§ **Selected excerpt**:
==============================
Can someone please explain why this code is taking so long to run (i.e. >24 hours): The number of rows is 5000, whilst the number of columns is 2000 (i.e. Approximately 10m loop
Yes, the +=
operator is not very efficient. Use StringBuilder
instead.
In the .NET framework a string is immutable, which means it cannot be modified in place. This means the +=
operator has to create a new string every time, which means allocating memory, copying the value of the existing string and writing it to the new location. It's ok for one or two concatenations, but as soon as you put it in a loop you need to use an alternative.
http://support.microsoft.com/kb/306822
You'll see a massive performance improvement by using the following code:
var textToWriteBuilder = new StringBuilder();
for (int i = 0; i < m.rows; i++)
{
for (int j = 0; j < m.cols; j++)
{
textToWriteBuilder.Append(m[i, j].ToString() + ",");
}
// I've modified the logic on the following line, I assume you want to
// concatenate the value instead of overwriting it as you do in your question.
textToWriteBuilder.Append(textToWriteBuilder.Substring(0, textToWriteBuilder.Length - 2));
textToWriteBuilder.Append(Environment.NewLine);
}
string textToWrite = textToWriteBuilder.ToString();
The biggest issue I see with this is the fact you're using textToWrite as a string
.
As strings are immutable so each time the string is changed new memory must be reserved copied from the previous version.
A far more efficient approach is to use the StringBuilder
class which is designed for exactly this type of scenario. For example:
StringBuilder sb = new StringBuilder();
for (int i = 0; i < m.rows; i++)
{
for (int j = 0; j < m.cols; j++)
{
sb.Append(m[i, j].ToString());
if(j < m.cols - 1) // don't add a comma on the last element
{
sb.Append(",");
}
}
sb.AppendLine();
}
==============================
§ **Entries shown**:
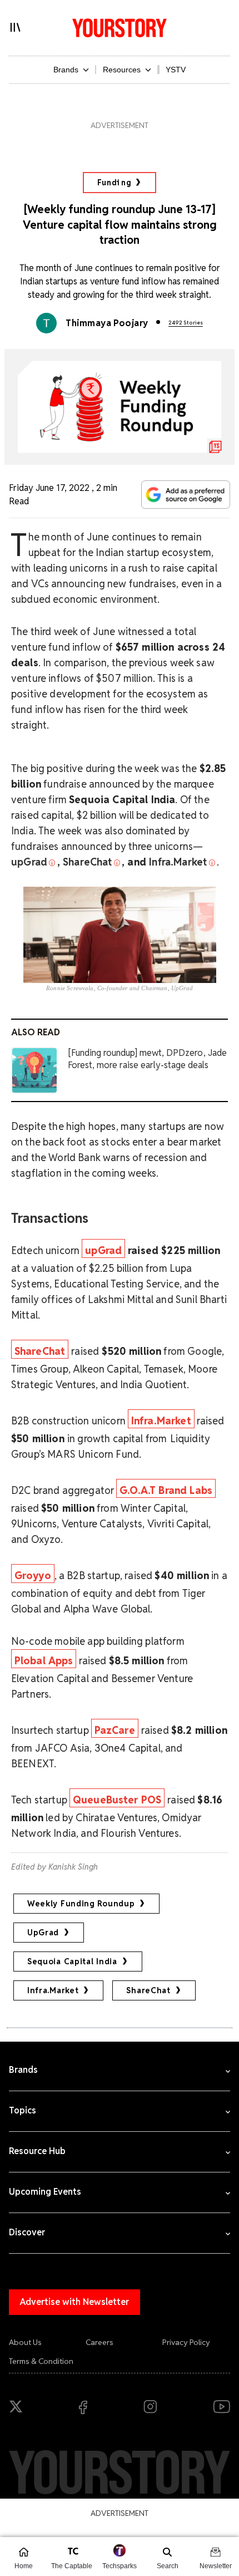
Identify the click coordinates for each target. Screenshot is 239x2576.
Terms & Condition (41, 2361)
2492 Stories (185, 322)
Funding (114, 183)
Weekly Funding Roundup (81, 1904)
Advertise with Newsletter (74, 2302)
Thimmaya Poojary (107, 323)
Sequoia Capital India (72, 1961)
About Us (25, 2342)
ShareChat (148, 1990)
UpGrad (43, 1933)
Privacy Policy (186, 2342)
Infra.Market (52, 1990)
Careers (99, 2342)
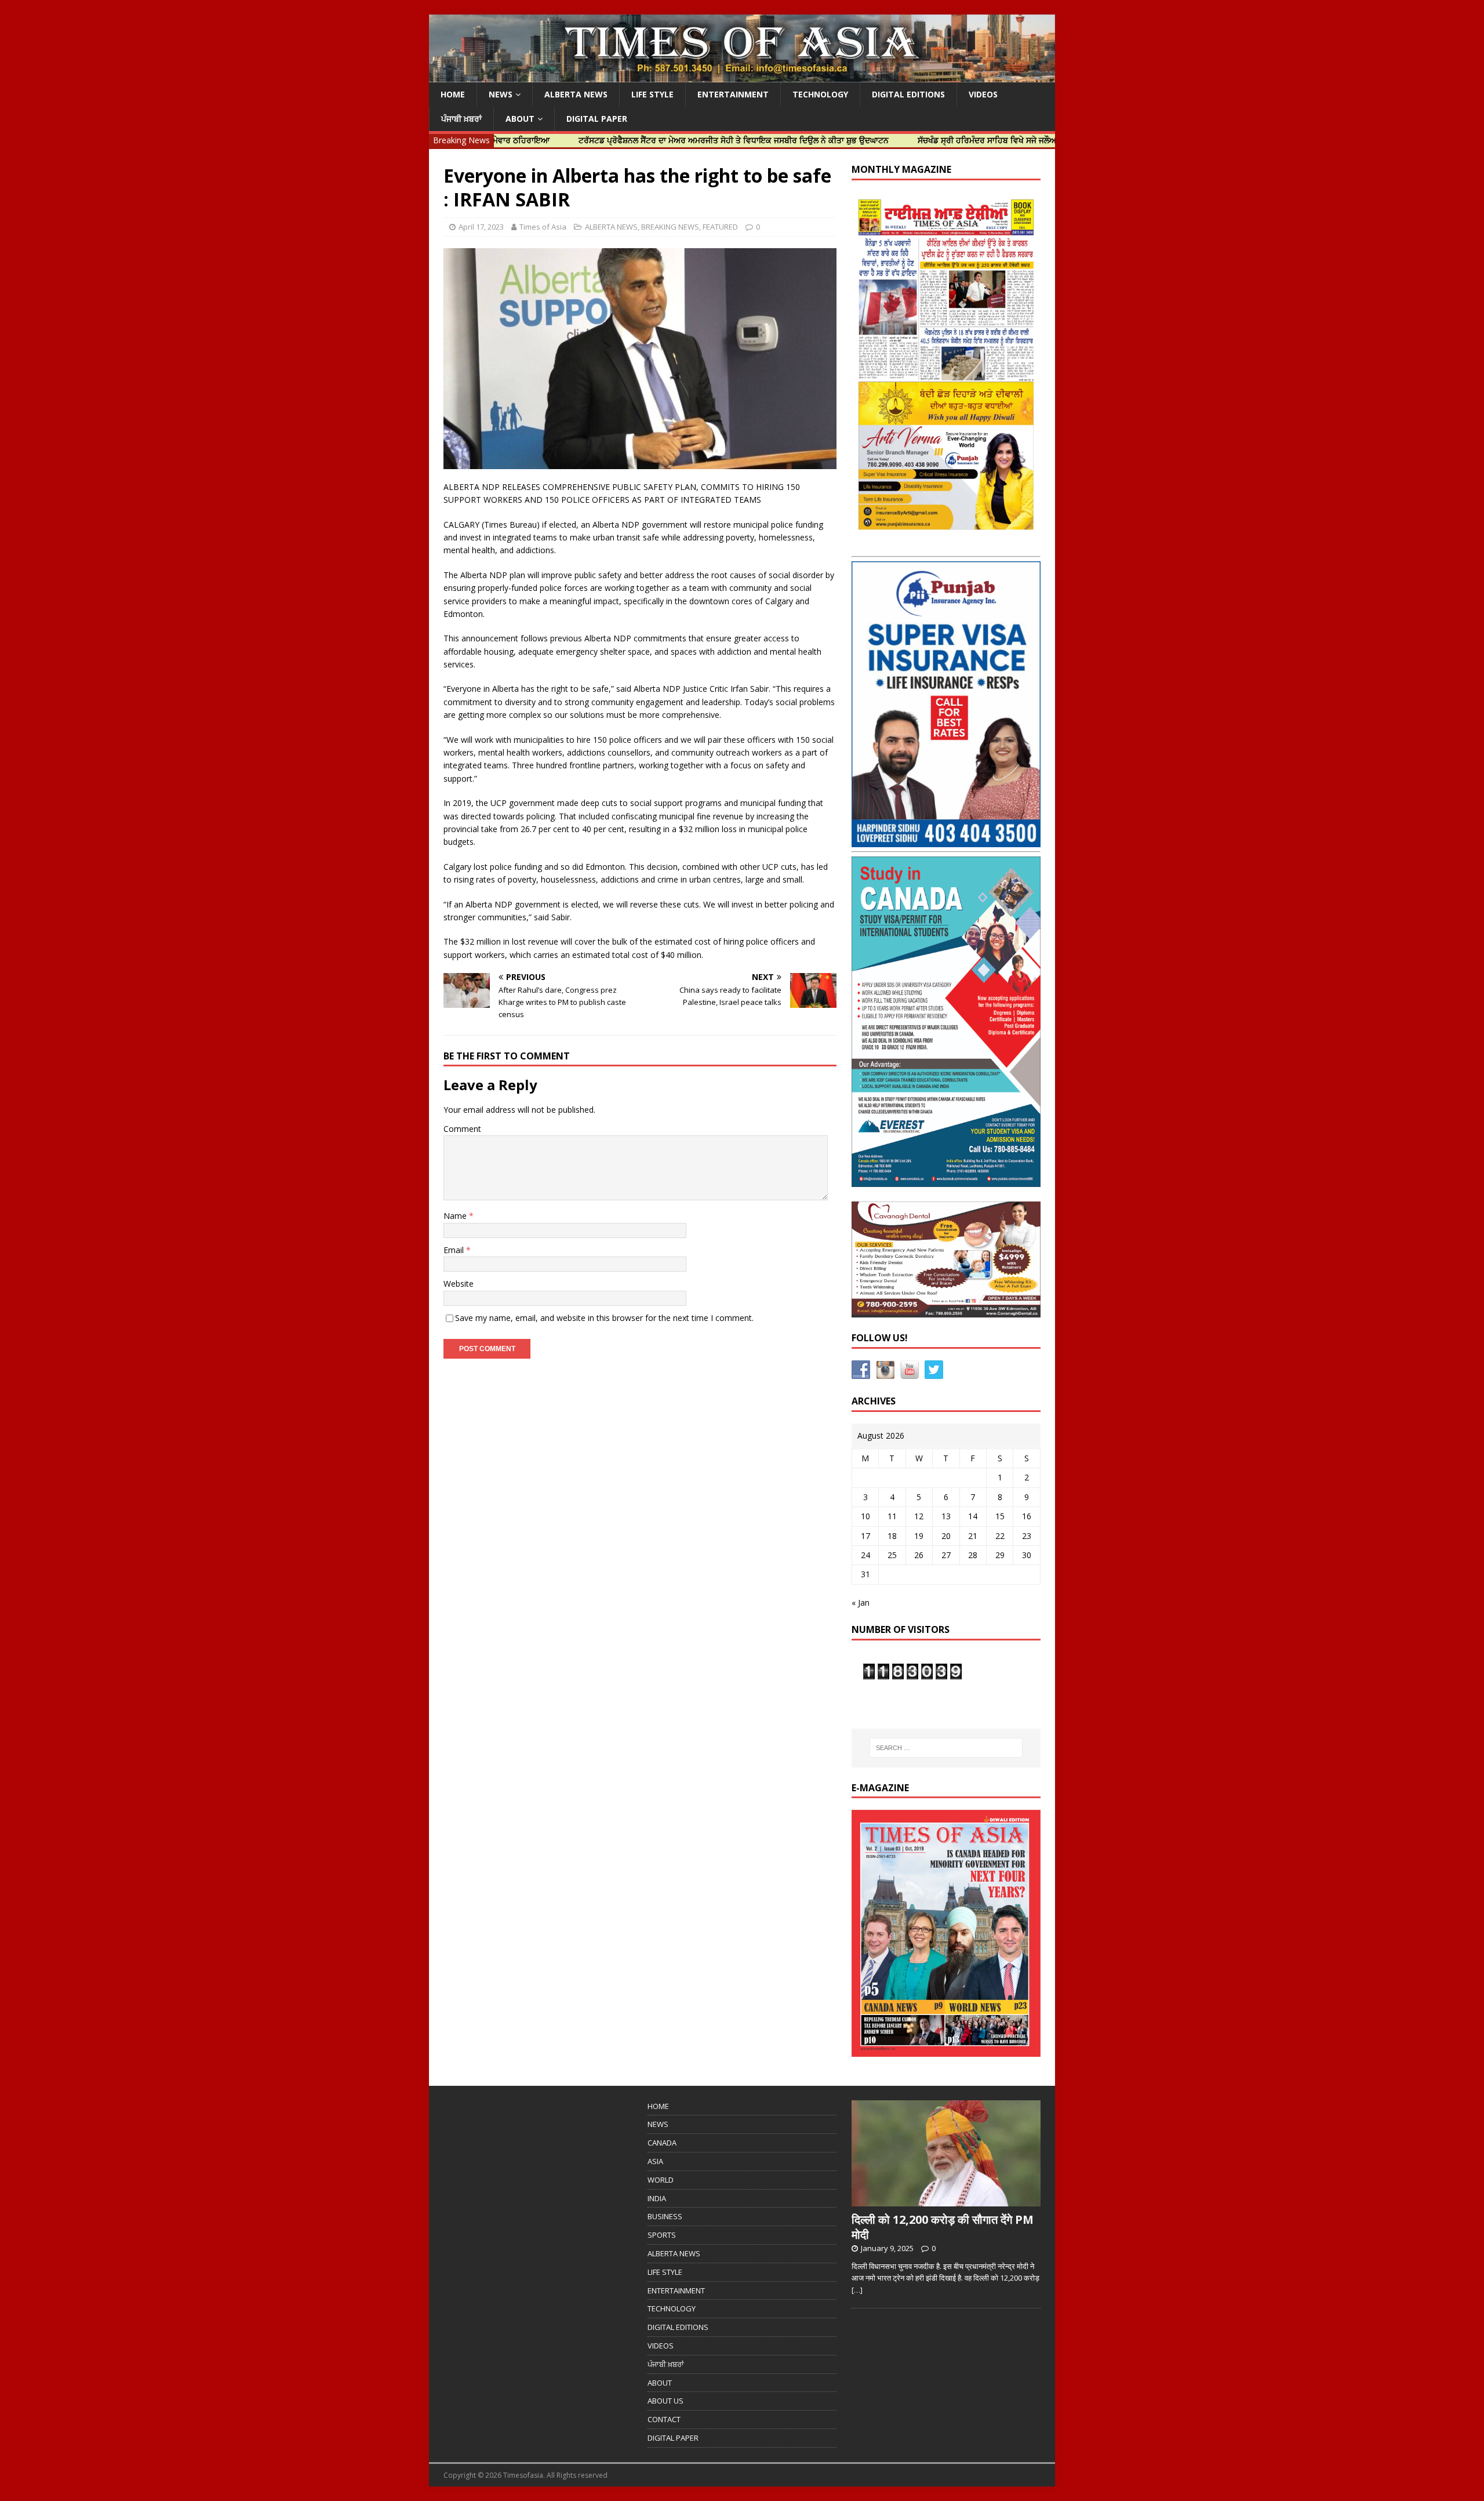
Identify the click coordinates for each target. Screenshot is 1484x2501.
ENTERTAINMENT (733, 94)
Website (458, 1283)
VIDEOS (983, 94)
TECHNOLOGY (820, 94)
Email (454, 1249)
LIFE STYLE (652, 94)
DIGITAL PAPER (596, 118)
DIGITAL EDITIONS (908, 94)
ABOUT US (665, 2400)
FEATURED (720, 227)
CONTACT (664, 2419)
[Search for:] (946, 1748)
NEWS (500, 94)
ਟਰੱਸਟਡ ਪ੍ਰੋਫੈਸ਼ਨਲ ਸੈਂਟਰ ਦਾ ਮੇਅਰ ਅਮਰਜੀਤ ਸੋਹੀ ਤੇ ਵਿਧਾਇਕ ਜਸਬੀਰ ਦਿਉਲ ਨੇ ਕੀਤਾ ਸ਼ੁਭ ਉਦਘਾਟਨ (641, 140)
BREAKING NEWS (670, 227)
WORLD (661, 2180)
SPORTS (662, 2235)
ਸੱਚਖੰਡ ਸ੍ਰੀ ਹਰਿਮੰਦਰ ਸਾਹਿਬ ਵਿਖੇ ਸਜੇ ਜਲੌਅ (894, 140)
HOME (453, 94)
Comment (462, 1128)
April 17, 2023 (481, 227)
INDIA (657, 2198)
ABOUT (519, 118)
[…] (857, 2290)
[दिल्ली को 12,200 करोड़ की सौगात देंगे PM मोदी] (946, 2200)
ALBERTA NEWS (576, 94)
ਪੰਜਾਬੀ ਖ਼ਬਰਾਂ (461, 118)
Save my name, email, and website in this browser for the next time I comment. (604, 1317)
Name (456, 1215)
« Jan (861, 1602)
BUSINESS (665, 2216)
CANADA (662, 2142)
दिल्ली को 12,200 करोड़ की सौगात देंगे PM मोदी (943, 2227)
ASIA (655, 2161)
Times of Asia (542, 227)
==============================
§ **Stated problem 1**:
Please write down the part of the StringBuilder thread that opens with the words containing "Can someone please" and closes with "use an alternative.", word for word.
§ **Stated problem 2**:
In the StringBuilder thread, which operator does the first reply call not very efficient?
§ **Stated problem 3**:
Name every distinct variable declared in the code samples of the StringBuilder thread.

§ **Written solution 1**:
Can someone please explain why this code is taking so long to run (i.e. >24 hours): The number of rows is 5000, whilst the number of columns is 2000 (i.e. Approximately 10m loop
Yes, the +=
operator is not very efficient. Use StringBuilder
instead.
In the .NET framework a string is immutable, which means it cannot be modified in place. This means the +=
operator has to create a new string every time, which means allocating memory, copying the value of the existing string and writing it to the new location. It's ok for one or two concatenations, but as soon as you put it in a loop you need to use an alternative.

§ **Written solution 2**:
The += operator.

§ **Written solution 3**:
textToWriteBuilder, i, j, textToWrite, sb